Anaesthesia for EVAR can be General, Spinal or even local anaesthesia on some occasions. You may be awake or asleep for the operation depending on your personalised situation. Often the anaesthetist will add a Spinal or Epidural Anaesthetic (needle in the back to number your lower half) to help with pain relief during the surgery and also for the first few days after the operation.

What does it involve?

A typical EVAR device has a main body which consists of a tube with one 'leg' attached. There is a hole in the main tube to allow for the other leg to be connected to the main tube via the other leg. Sometimes an EVAR is done by inserting a simple tube from the aorta to one leg artery. Blood flow to the other leg is maintained by a separate pipe taking blood from one leg to the other in the lower part of the belly.

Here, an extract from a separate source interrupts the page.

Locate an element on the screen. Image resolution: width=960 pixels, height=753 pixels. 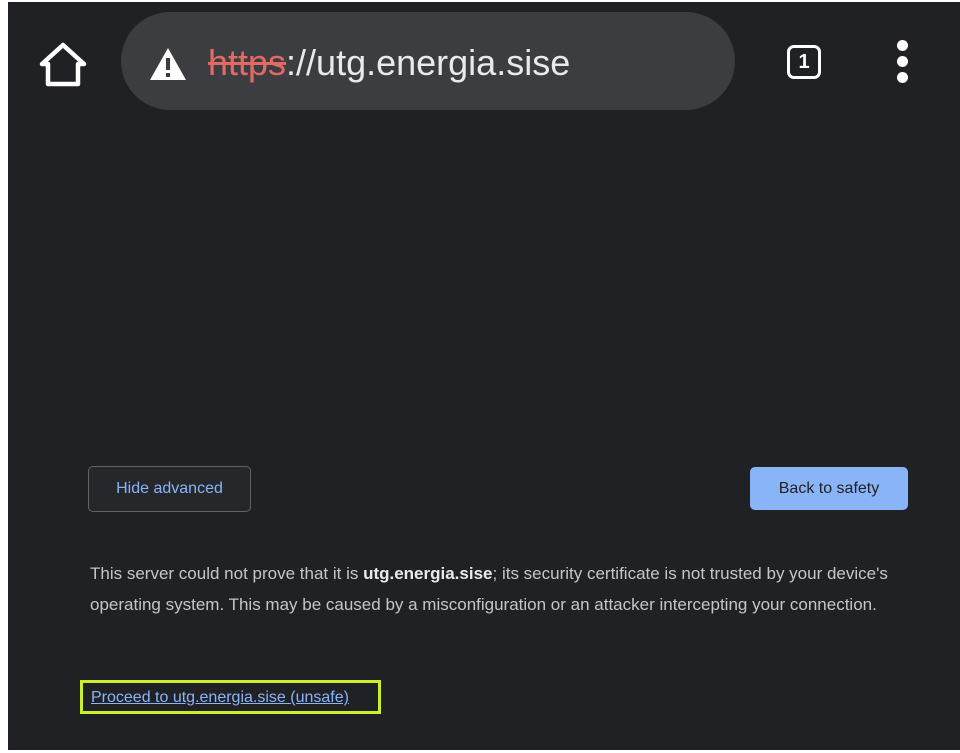
url-host: ://utg.energia.sise is located at coordinates (428, 62).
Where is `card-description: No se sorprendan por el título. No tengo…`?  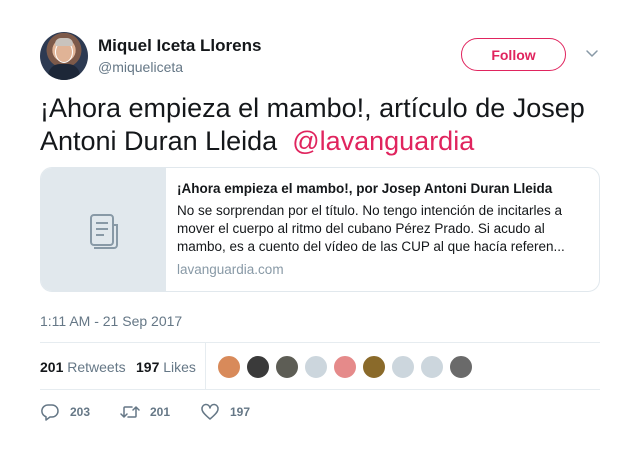 card-description: No se sorprendan por el título. No tengo… is located at coordinates (371, 228).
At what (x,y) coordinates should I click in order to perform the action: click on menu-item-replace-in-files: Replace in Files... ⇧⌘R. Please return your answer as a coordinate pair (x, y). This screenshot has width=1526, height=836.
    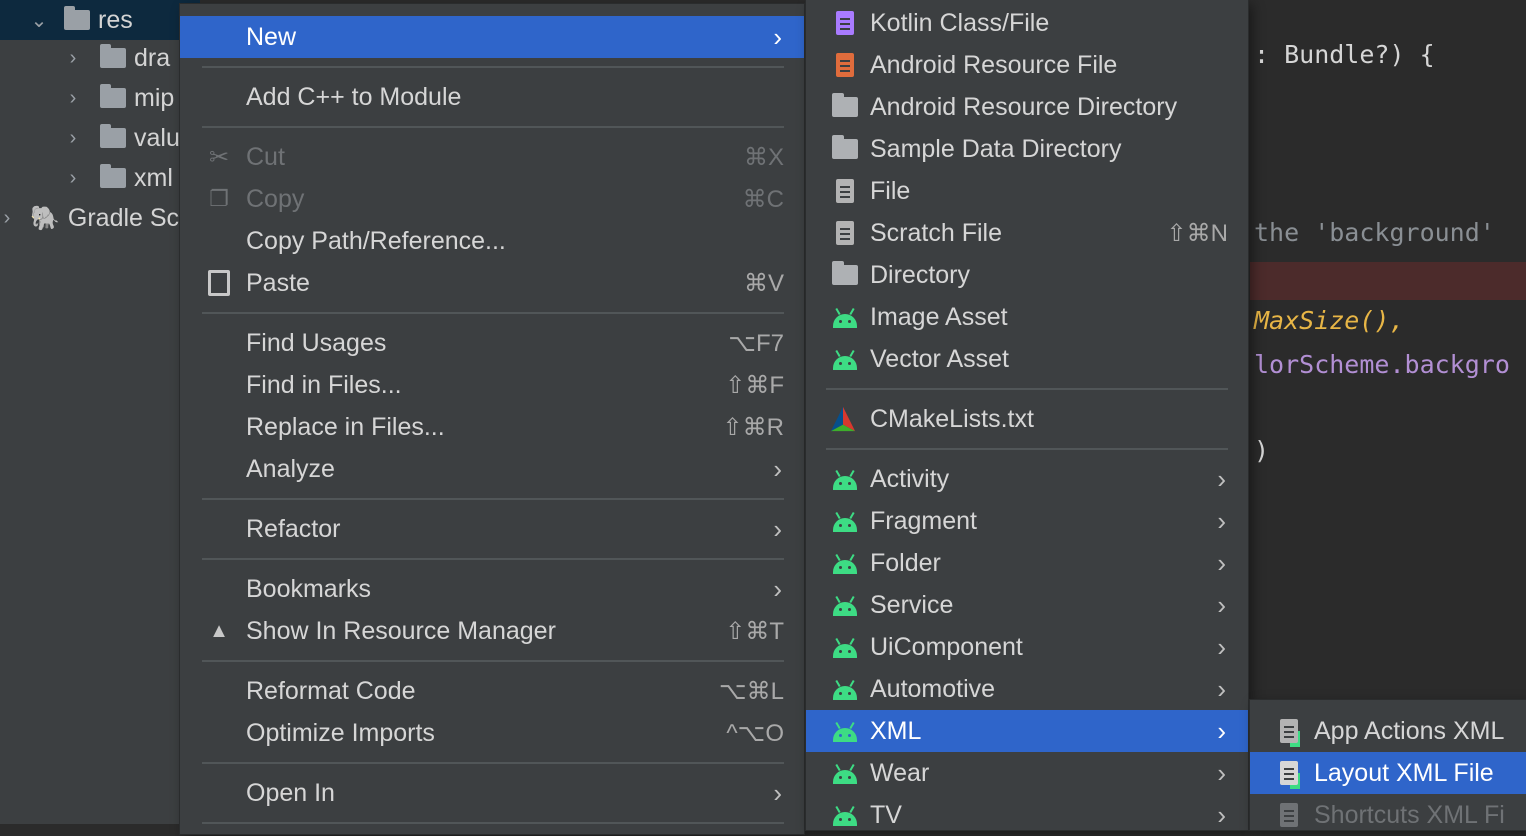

The standard operation can be subdivided into a number of steps: 1. Access to the blood vessels in the groin; 2. Insertion of main body of the EVAR device; 3. Insertion of the 'Contra-lateral' limb of the EVAR device; 4. Quality control check; 5. Closure of the access blood vessels in the groin.

1. Access to the blood vessels in the groin.

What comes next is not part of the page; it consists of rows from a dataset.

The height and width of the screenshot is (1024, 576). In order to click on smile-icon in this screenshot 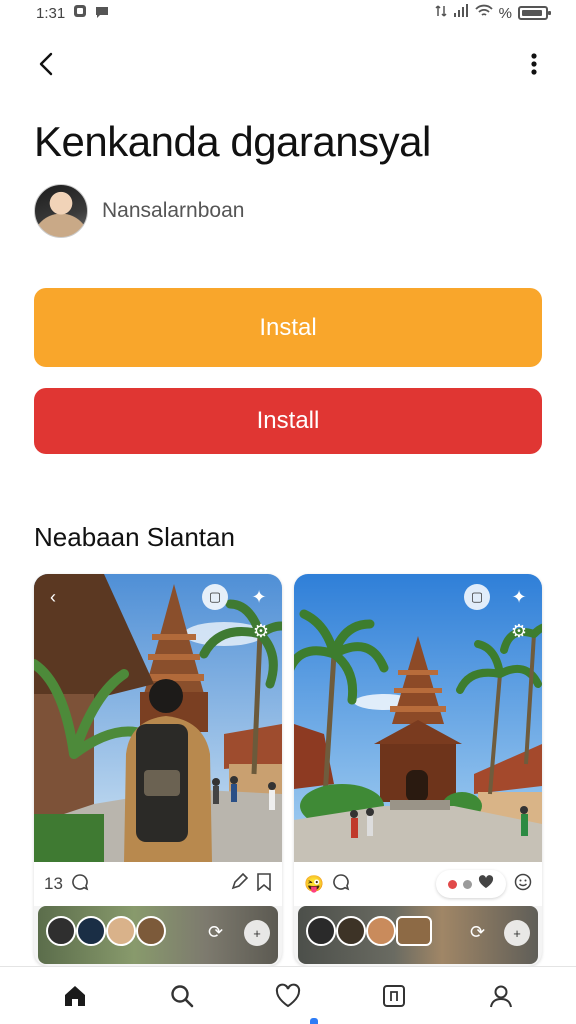, I will do `click(523, 884)`.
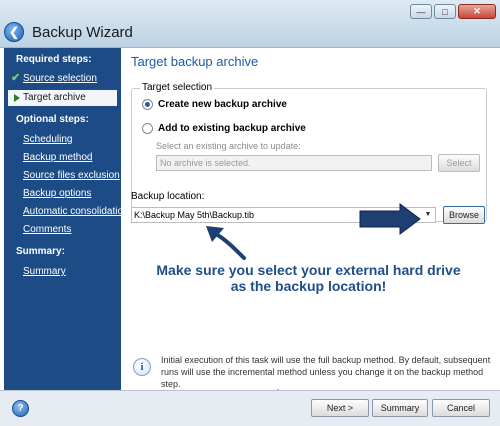 The image size is (500, 426). What do you see at coordinates (40, 252) in the screenshot?
I see `summary-heading: Summary:` at bounding box center [40, 252].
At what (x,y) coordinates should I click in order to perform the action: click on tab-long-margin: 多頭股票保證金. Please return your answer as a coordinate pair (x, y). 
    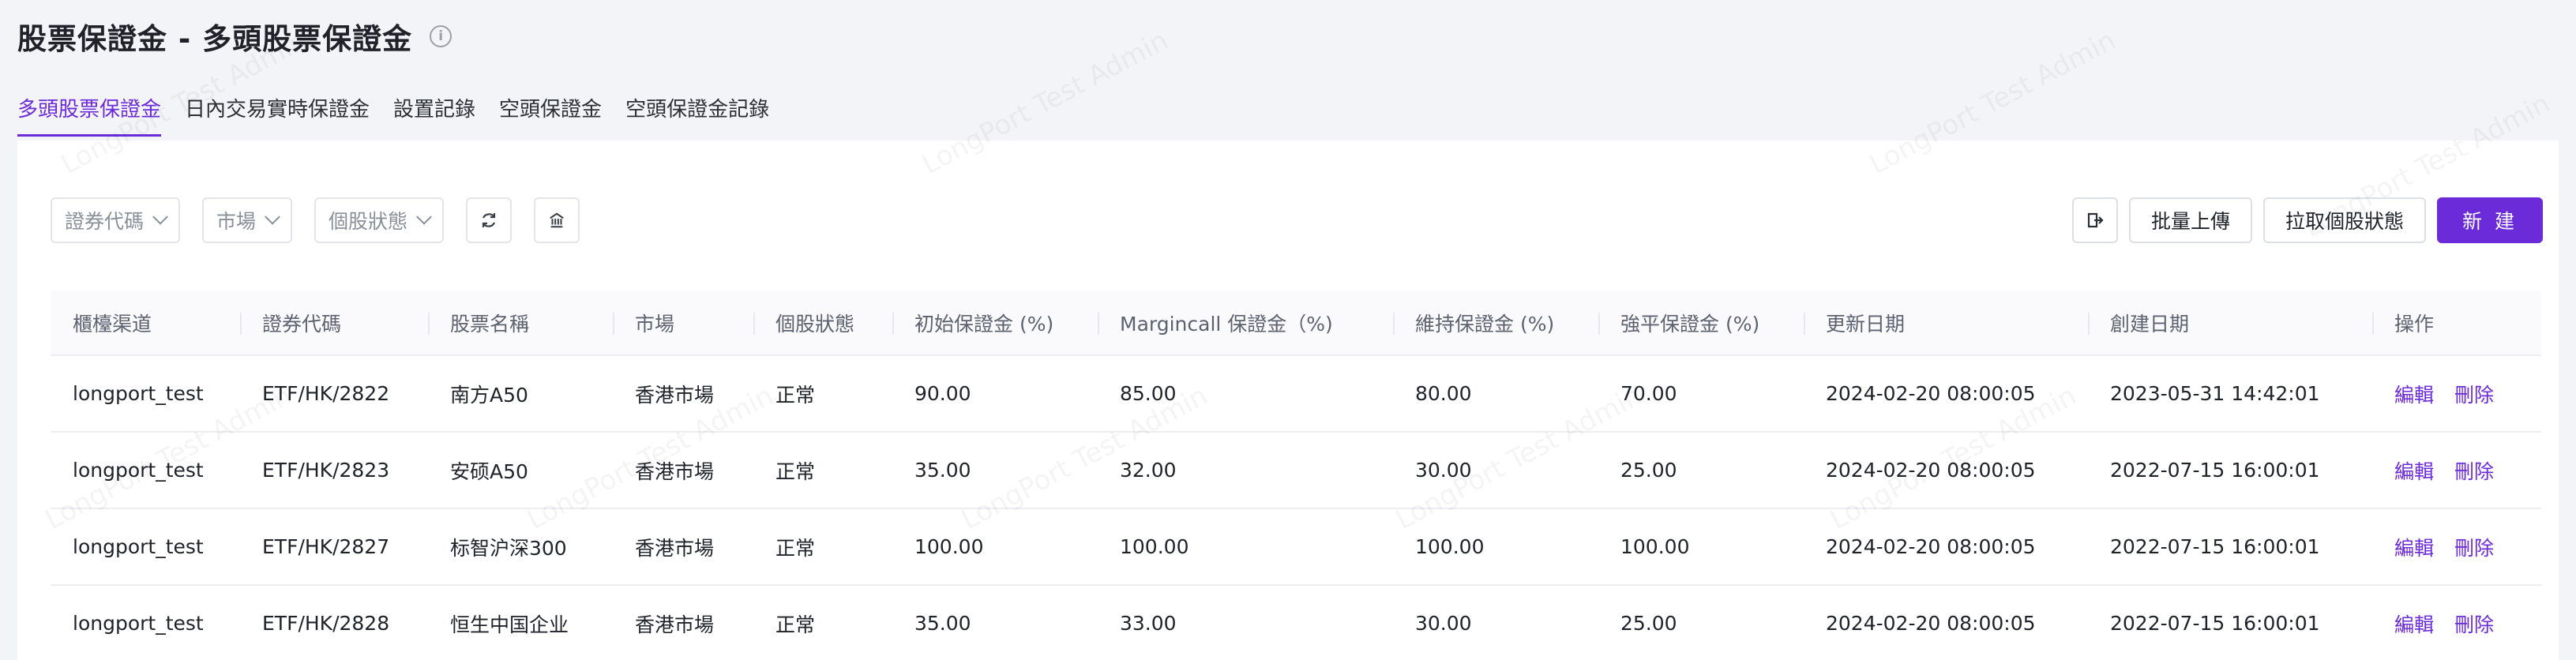
    Looking at the image, I should click on (90, 115).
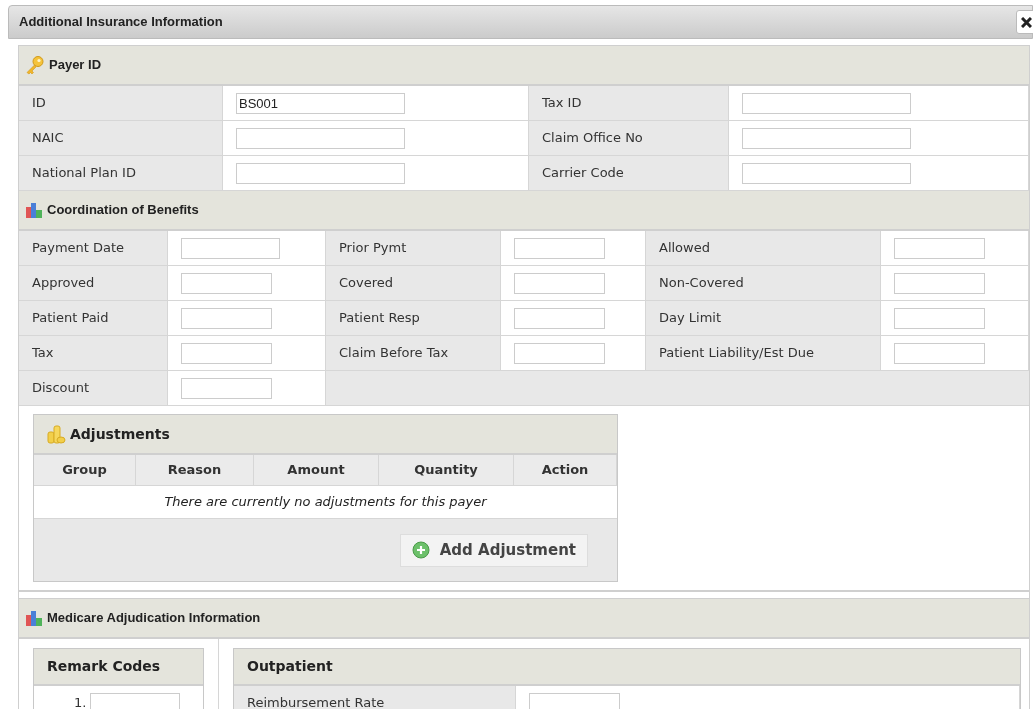  Describe the element at coordinates (702, 284) in the screenshot. I see `field-label: Non-Covered` at that location.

The Common Femoral arteries in the groin are accessed by either an incision or via a needle being inserted through the skin.

2. Insertion of main body of the EVAR device.

The main body (tube) and attached single leg are inserted from one of the groin arteries. The top of the device is positioned just beneath where the kidney arteries come off the aorta.

3. Insertion of the 'Contra-lateral' limb of the EVAR device. 

The 'other' leg is inserted from the other groin and 'docked' into the main body. This can be technically challenging as the two separate pieces have to be joined inside the body.

4. Quality control check.

Once the connection has been made, a quality control angiogram is performed to ensure that the aneurysm is well sealed.

5. Closure of the access blood vessels in the groin.

If cuts have been made in the groins, the arteries are closed with stitched as are the tissues above including the skin.

If access has been done through the skin with a needle then the arteries need to be closed under the skin with a 'closure device'. There are a number of types of device available to try to achieve a water tight closure. When this is successfully done then the operation can be achieved without any significant cuts at all.

How long does it take? 

The operation usually takes around two hours, however there will be time taken to prepare for anaesthesia as well as time in recover afterwards.

Post procedure course (follow-up)

Following surgery, you can return to the ward or spend some time in the High Dependancy Unit (HDU) depending on your individual circumstances. 

It may be that a number of tubes are attached to you to help you over the first few days. There may be a tube in your back providing pain relief. There may be a tube in your bladder to allow free drainage of urine.

The advantage of EVAR is that the procedure is far less demanding on your body around the time of surgery. Once the procedure is successfully completed, you will need lifelong follow up with regular scan. This is because this operation is not as durable as conventional open surgery. If the seal to the aneurysm breaks down it will require re-intervention to prevent the aorta again being at risk of rupture.

How long will I stay in hospital?

Providing you do not develop complications, you can expect to be home pithing 1-4 days from surgery.

What care will I need at home?

Recovery should be relatively quick as the surgery has been carried out with access only from the groin arteries.

Will I need someone to stay with me?

This may be helpful however you should be relatively independent as the cuts made are relatively small.

Will I need any special equipment when I go home?

Occupational Therapists and Physiotherapists assess your individual needs before being discharged and advice on what if anything is required.

What follow up care is needed? 

You will need to be regularly followed up with scans, once the repair is stable the frequency can reduce to annual or sometimes every two years.

When can I start my normal activities again (e.g. driving, sports or work?)

 You should be able to return to normal activities in a week or two. Sport may be more difficult for a number of weeks but will be possible when the groin sites have healed.